# EXERCISE BRIEF
Rewrite the listing below as a numbered list, skipping any blank lines. Leave the pictures out of your answer.

## Begin

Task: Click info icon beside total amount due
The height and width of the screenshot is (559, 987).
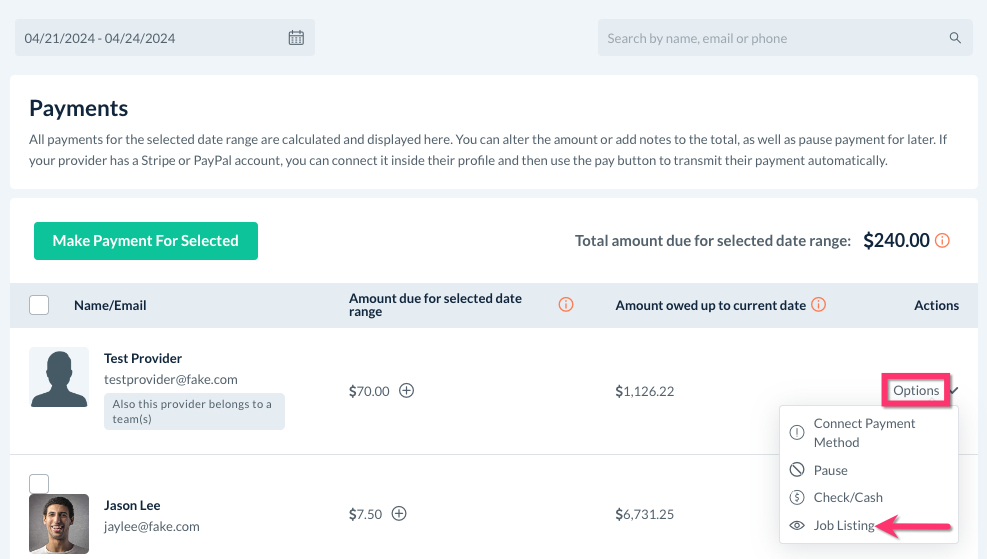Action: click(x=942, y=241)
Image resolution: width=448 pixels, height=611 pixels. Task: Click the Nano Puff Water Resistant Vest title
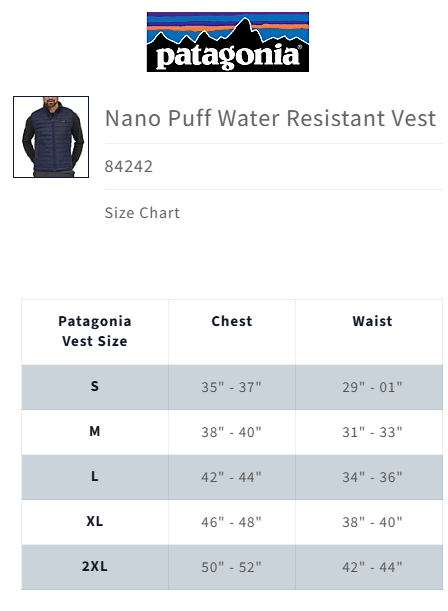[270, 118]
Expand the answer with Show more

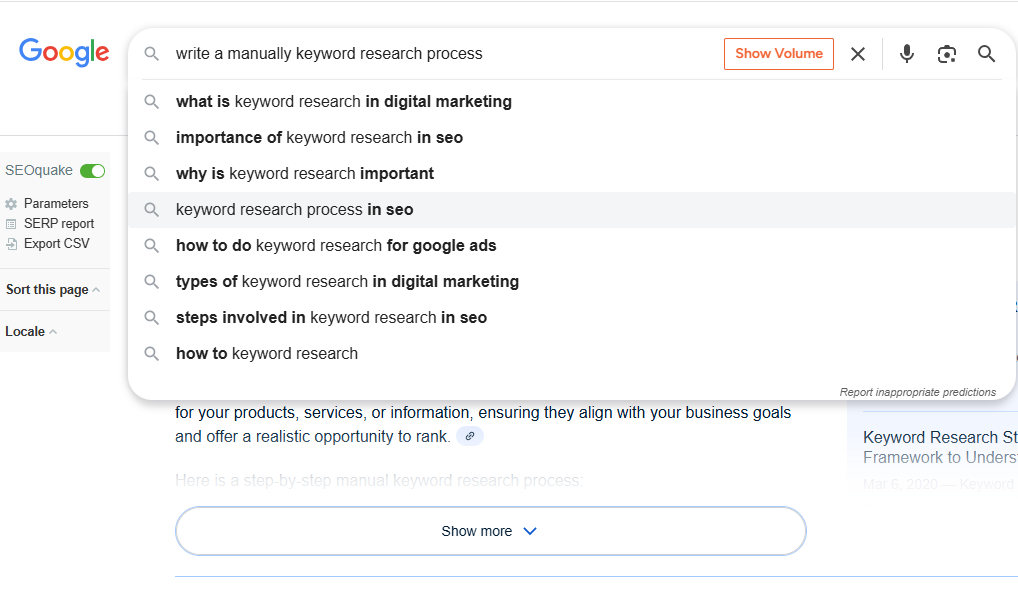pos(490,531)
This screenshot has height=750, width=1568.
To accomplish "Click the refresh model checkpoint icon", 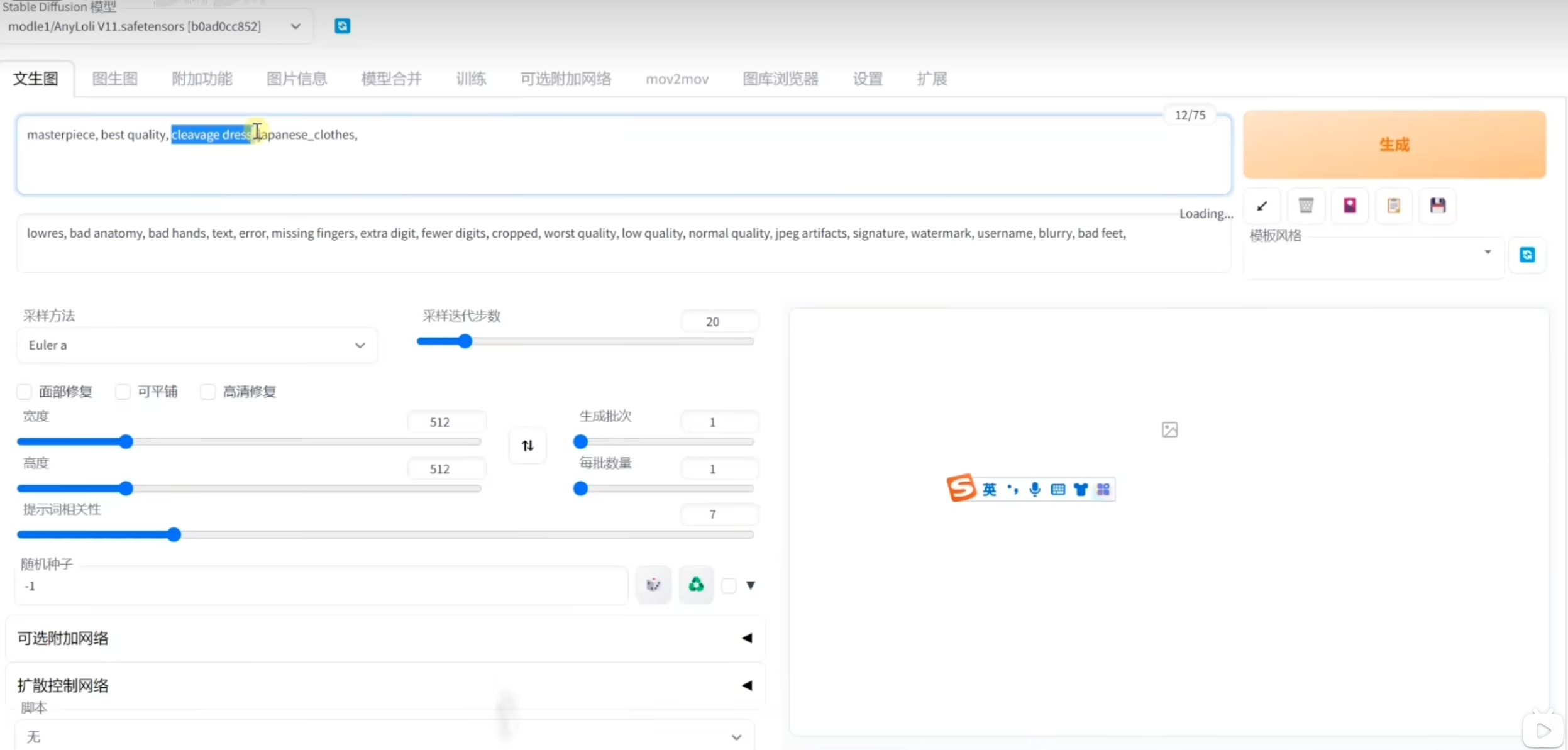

## End

# OUTPUT FOR THIS EXERCISE
1. Task: Click info icon beside total amount due
2. The height and width of the screenshot is (559, 987).
3. Action: click(x=942, y=241)
4. Image resolution: width=448 pixels, height=611 pixels. Task: Click the Nano Puff Water Resistant Vest title
5. [270, 118]
6. Expand the answer with Show more
7. pos(490,531)
8. This screenshot has height=750, width=1568.
9. To accomplish "Click the refresh model checkpoint icon", 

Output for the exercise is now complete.